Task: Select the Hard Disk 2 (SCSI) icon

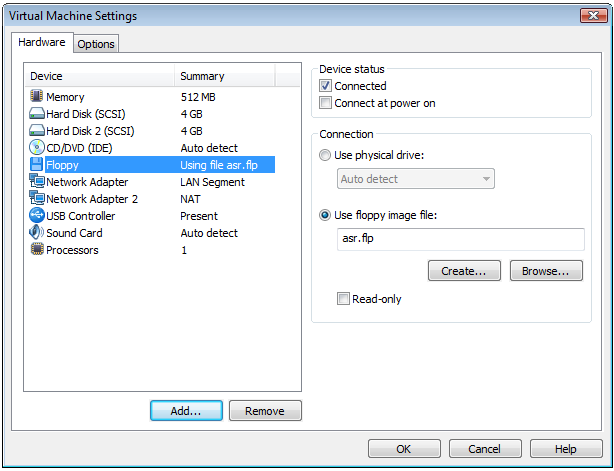Action: coord(36,131)
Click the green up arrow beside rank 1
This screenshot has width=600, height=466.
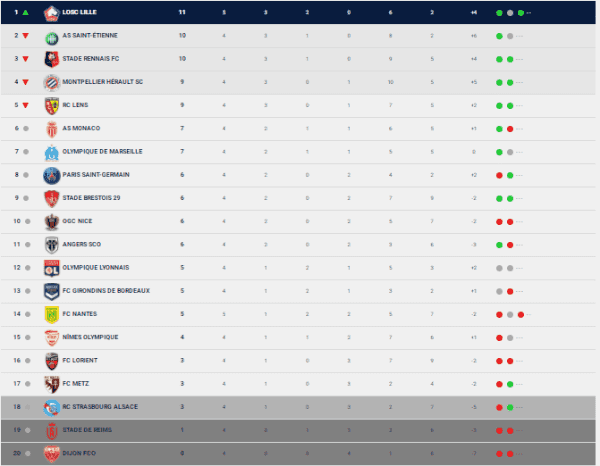pos(25,13)
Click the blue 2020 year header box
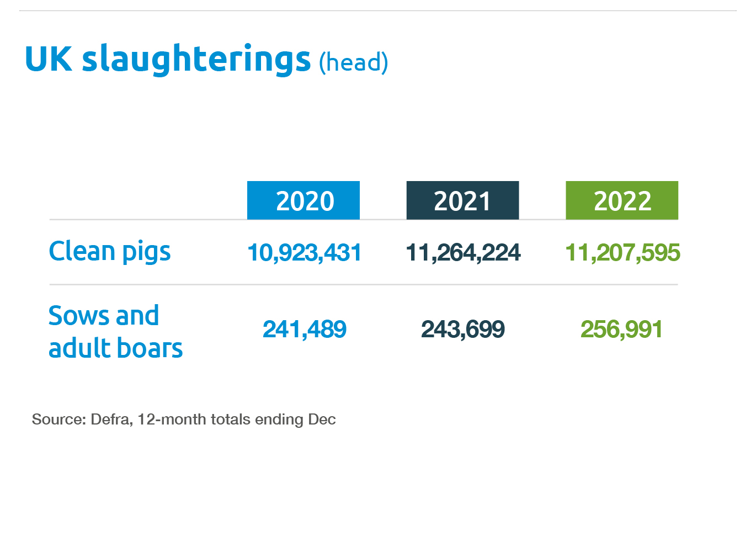Viewport: 756px width, 552px height. [304, 200]
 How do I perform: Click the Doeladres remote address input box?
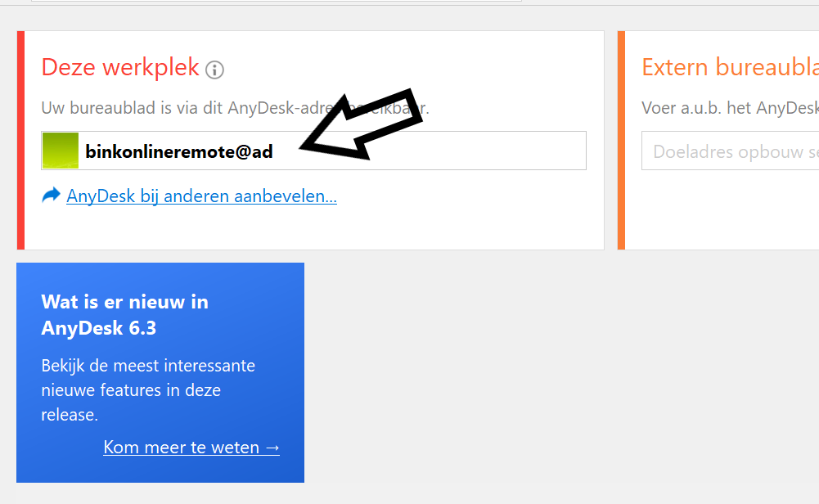(x=730, y=151)
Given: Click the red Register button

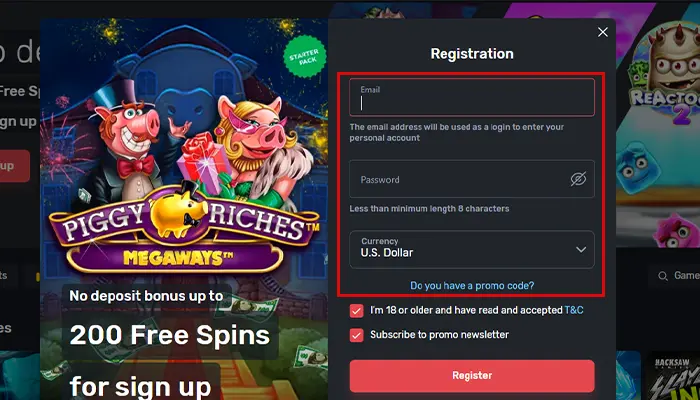Looking at the screenshot, I should tap(472, 375).
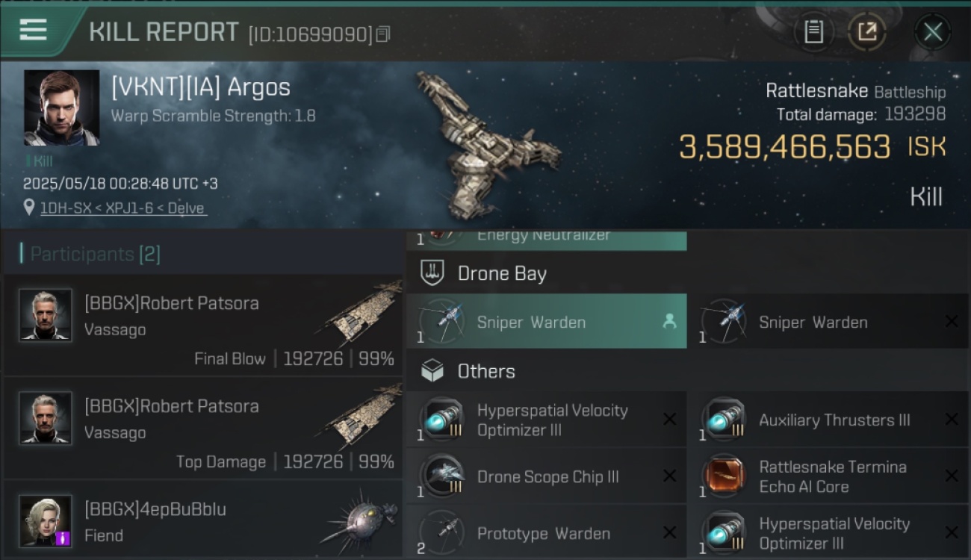The image size is (971, 560).
Task: Open the 1DH-SX < XPJ1-6 < Delve location link
Action: (x=122, y=208)
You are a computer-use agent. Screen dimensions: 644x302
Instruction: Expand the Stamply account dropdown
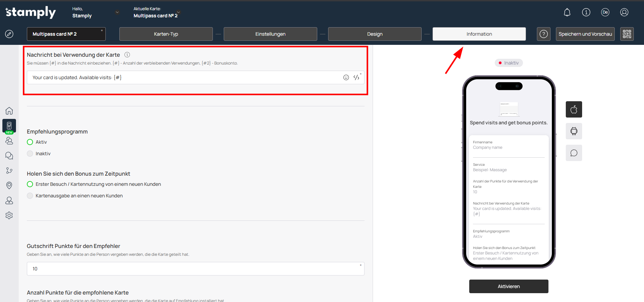tap(117, 13)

(Task prompt):
Set down the material word for word, and drop every picture from it.

(Solution to this problem):
Task: Select the Hard Disk 2 (SCSI) icon

Action: coord(36,131)
Click the green up arrow beside rank 1
This screenshot has width=600, height=466.
pos(25,13)
Click the blue 2020 year header box
Viewport: 756px width, 552px height. [304, 200]
 How do I perform: Click the Doeladres remote address input box?
(x=730, y=151)
Given: Click the red Register button

Looking at the screenshot, I should tap(472, 375).
The image size is (971, 560).
Task: Open the 1DH-SX < XPJ1-6 < Delve location link
Action: (x=122, y=208)
You are a computer-use agent. Screen dimensions: 644x302
Instruction: Expand the Stamply account dropdown
tap(117, 13)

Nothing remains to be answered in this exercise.